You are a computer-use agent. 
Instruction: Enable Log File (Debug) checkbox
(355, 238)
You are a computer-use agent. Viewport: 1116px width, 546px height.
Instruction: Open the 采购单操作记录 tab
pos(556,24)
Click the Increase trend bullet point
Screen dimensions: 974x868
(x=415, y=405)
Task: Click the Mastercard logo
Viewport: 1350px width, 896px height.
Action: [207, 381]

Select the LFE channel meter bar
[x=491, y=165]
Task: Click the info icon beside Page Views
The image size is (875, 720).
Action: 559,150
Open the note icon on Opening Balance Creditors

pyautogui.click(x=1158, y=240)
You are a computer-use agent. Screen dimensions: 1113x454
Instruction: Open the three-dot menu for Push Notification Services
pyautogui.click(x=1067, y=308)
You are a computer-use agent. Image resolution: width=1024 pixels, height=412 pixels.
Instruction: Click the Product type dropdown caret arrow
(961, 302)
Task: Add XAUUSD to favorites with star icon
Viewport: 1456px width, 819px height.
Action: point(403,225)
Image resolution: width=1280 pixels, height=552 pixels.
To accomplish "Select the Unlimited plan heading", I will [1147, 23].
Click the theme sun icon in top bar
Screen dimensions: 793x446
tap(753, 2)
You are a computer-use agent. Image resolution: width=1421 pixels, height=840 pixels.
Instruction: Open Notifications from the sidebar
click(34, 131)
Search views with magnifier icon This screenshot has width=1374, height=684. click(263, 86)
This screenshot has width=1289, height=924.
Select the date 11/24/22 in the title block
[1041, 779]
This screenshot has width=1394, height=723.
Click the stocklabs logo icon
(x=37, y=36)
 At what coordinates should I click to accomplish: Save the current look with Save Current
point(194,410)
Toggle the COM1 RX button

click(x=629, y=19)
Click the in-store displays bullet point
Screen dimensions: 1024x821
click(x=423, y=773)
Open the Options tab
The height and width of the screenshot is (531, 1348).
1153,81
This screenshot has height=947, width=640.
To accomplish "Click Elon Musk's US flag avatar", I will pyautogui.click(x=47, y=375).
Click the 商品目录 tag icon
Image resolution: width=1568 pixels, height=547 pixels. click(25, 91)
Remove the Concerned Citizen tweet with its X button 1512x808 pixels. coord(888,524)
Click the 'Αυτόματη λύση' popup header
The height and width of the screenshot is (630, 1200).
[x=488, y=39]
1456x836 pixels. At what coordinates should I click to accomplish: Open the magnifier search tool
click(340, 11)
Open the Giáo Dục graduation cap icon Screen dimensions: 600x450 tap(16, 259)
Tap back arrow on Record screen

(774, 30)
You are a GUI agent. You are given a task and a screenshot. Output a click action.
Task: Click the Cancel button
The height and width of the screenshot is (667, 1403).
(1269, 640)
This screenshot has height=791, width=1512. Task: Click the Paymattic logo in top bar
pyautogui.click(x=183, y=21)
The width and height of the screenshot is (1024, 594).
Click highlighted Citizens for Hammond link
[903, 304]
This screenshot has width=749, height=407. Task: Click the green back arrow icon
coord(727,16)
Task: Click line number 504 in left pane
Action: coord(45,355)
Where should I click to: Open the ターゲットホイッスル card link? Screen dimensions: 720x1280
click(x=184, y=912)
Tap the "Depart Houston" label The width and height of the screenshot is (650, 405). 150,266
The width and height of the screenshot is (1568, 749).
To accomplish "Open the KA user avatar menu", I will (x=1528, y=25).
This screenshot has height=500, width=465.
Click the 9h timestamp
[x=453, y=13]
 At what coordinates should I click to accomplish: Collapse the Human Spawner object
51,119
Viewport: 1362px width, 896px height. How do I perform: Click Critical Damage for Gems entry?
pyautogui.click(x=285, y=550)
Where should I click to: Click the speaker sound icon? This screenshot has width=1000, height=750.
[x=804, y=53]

TASK REQUIREMENTS
Out of the material above, output word for word the line with "Instruction: Click the", the line with "Task: Click the Cancel button", and all lines between them, with nothing else.

ANSWER TO THE EXERCISE
Instruction: Click the Product type dropdown caret arrow
(961, 302)
Task: Add XAUUSD to favorites with star icon
Viewport: 1456px width, 819px height.
Action: point(403,225)
Image resolution: width=1280 pixels, height=552 pixels.
To accomplish "Select the Unlimited plan heading", I will [1147, 23].
Click the theme sun icon in top bar
Screen dimensions: 793x446
tap(753, 2)
You are a computer-use agent. Image resolution: width=1421 pixels, height=840 pixels.
Instruction: Open Notifications from the sidebar
click(34, 131)
Search views with magnifier icon This screenshot has width=1374, height=684. click(263, 86)
This screenshot has width=1289, height=924.
Select the date 11/24/22 in the title block
[1041, 779]
This screenshot has width=1394, height=723.
Click the stocklabs logo icon
(x=37, y=36)
 At what coordinates should I click to accomplish: Save the current look with Save Current
point(194,410)
Toggle the COM1 RX button

click(x=629, y=19)
Click the in-store displays bullet point
Screen dimensions: 1024x821
click(x=423, y=773)
Open the Options tab
The height and width of the screenshot is (531, 1348).
1153,81
This screenshot has height=947, width=640.
To accomplish "Click Elon Musk's US flag avatar", I will pyautogui.click(x=47, y=375).
Click the 商品目录 tag icon
Image resolution: width=1568 pixels, height=547 pixels. click(25, 91)
Remove the Concerned Citizen tweet with its X button 1512x808 pixels. coord(888,524)
Click the 'Αυτόματη λύση' popup header
The height and width of the screenshot is (630, 1200).
[x=488, y=39]
1456x836 pixels. At what coordinates should I click to accomplish: Open the magnifier search tool
click(340, 11)
Open the Giáo Dục graduation cap icon Screen dimensions: 600x450 tap(16, 259)
Tap back arrow on Record screen

(774, 30)
You are a GUI agent. You are given a task and a screenshot. Output a click action.
Task: Click the Cancel button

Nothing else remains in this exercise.